* _Material for the task_:
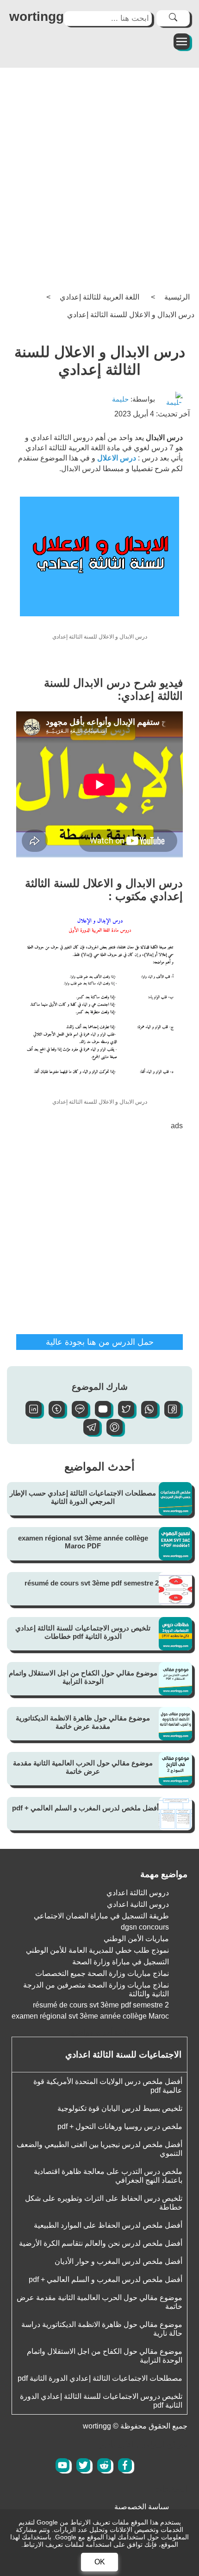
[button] (168, 1415)
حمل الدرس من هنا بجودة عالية (100, 1342)
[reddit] (104, 2465)
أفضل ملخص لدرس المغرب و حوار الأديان (118, 2261)
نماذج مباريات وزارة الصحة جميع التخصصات (102, 1973)
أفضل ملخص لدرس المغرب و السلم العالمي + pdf (85, 1808)
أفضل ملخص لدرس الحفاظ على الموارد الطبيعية (108, 2225)
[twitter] (83, 2465)
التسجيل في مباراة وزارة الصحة (120, 1962)
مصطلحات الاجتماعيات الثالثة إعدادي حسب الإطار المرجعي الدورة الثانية (83, 1497)
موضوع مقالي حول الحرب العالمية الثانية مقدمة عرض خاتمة (83, 1767)
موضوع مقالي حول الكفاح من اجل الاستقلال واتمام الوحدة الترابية (83, 1677)
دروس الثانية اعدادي (138, 1904)
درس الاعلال (117, 458)
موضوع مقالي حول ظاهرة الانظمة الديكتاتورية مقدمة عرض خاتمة (83, 1722)
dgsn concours (145, 1927)
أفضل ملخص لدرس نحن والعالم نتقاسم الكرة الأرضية (100, 2243)
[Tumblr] (53, 1415)
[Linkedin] (30, 1415)
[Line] (76, 1415)
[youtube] (62, 2465)
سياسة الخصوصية (141, 2507)
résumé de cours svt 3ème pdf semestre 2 (92, 1583)
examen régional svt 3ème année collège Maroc (90, 2016)
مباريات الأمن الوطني (136, 1939)
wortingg (36, 16)
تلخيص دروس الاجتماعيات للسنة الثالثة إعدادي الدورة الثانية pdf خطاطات (82, 1632)
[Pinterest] (111, 1433)
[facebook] (125, 2465)
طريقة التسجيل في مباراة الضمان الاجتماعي (101, 1916)
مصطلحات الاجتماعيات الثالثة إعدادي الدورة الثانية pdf (100, 2378)
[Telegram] (88, 1433)
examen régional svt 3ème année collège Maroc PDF (83, 1542)
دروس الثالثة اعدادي (137, 1893)
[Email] (99, 1415)
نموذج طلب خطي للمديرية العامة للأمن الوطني (97, 1950)
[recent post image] (175, 1498)
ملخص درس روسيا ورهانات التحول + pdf (119, 2126)
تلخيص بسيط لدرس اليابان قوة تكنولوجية (119, 2108)
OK (99, 2562)
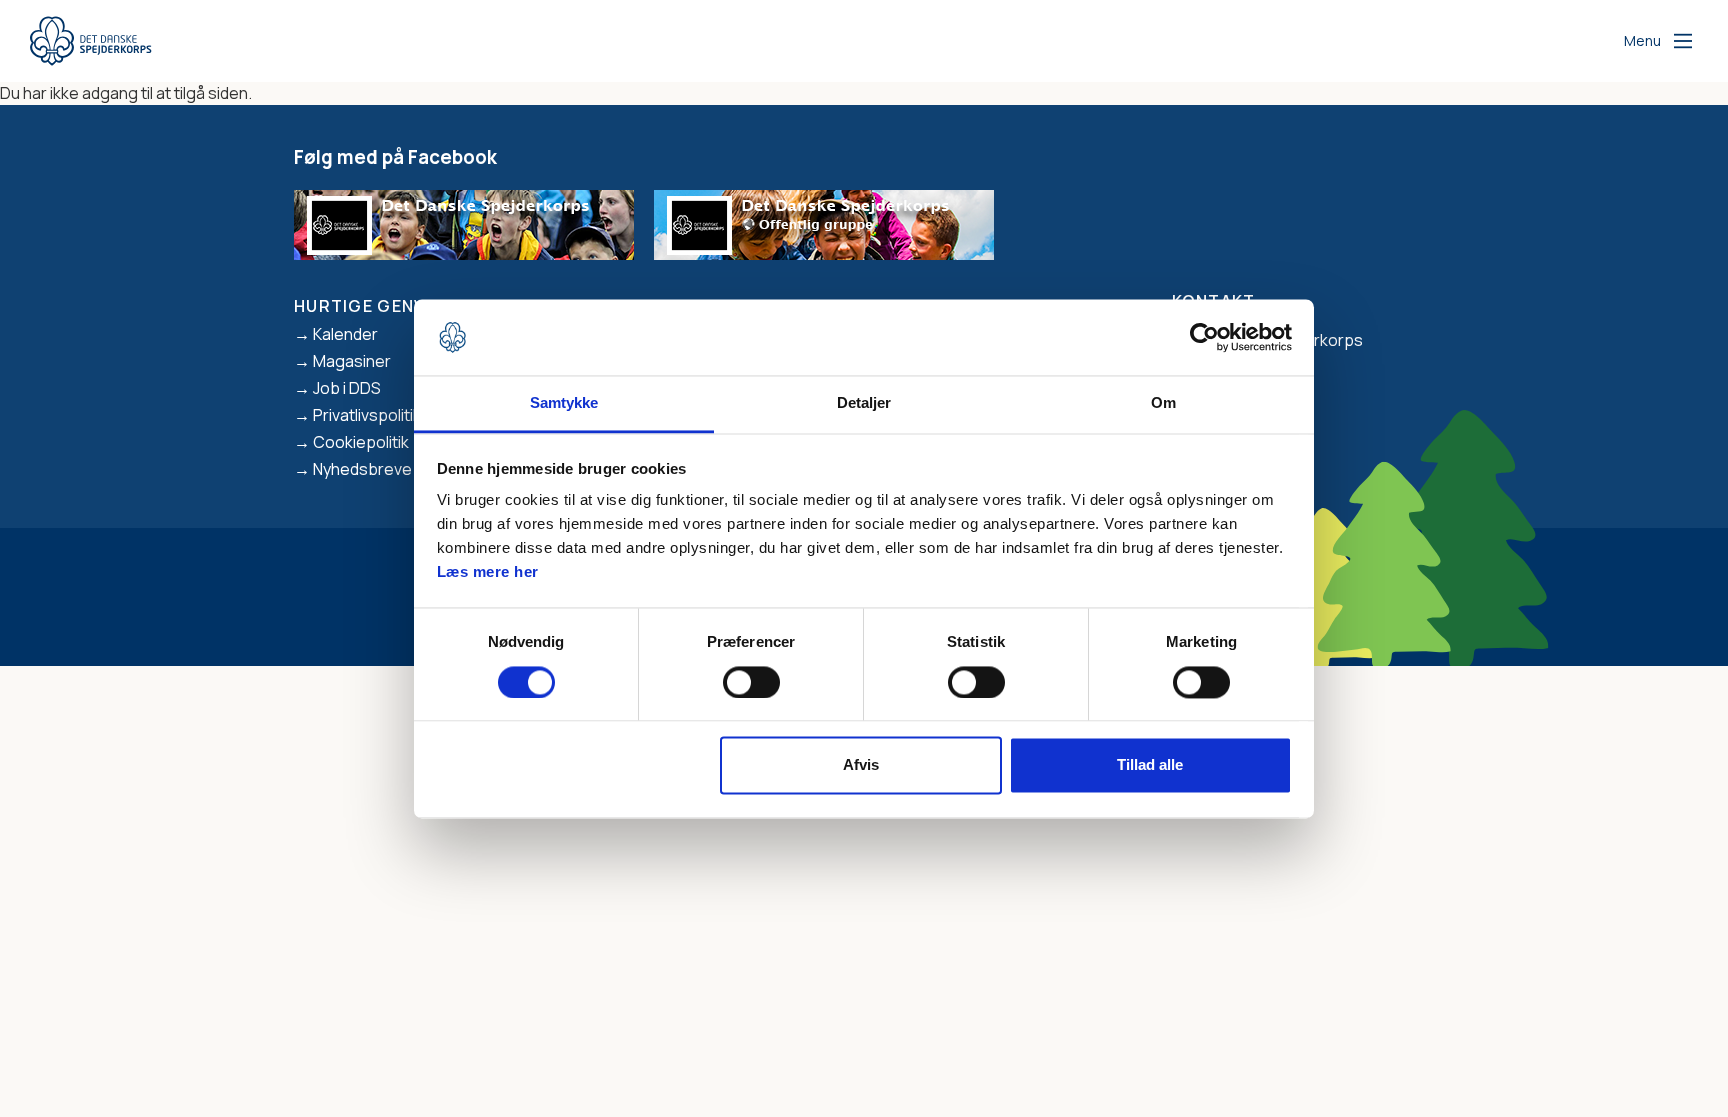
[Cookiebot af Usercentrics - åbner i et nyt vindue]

* _Exercise_:
For each line of the entries that includes "خاتمة", show that line.

* _Response for this exercise_:
موضوع مقالي حول الحرب العالمية الثانية مقدمة عرض خاتمة (83, 1767)
موضوع مقالي حول ظاهرة الانظمة الديكتاتورية مقدمة عرض خاتمة (83, 1722)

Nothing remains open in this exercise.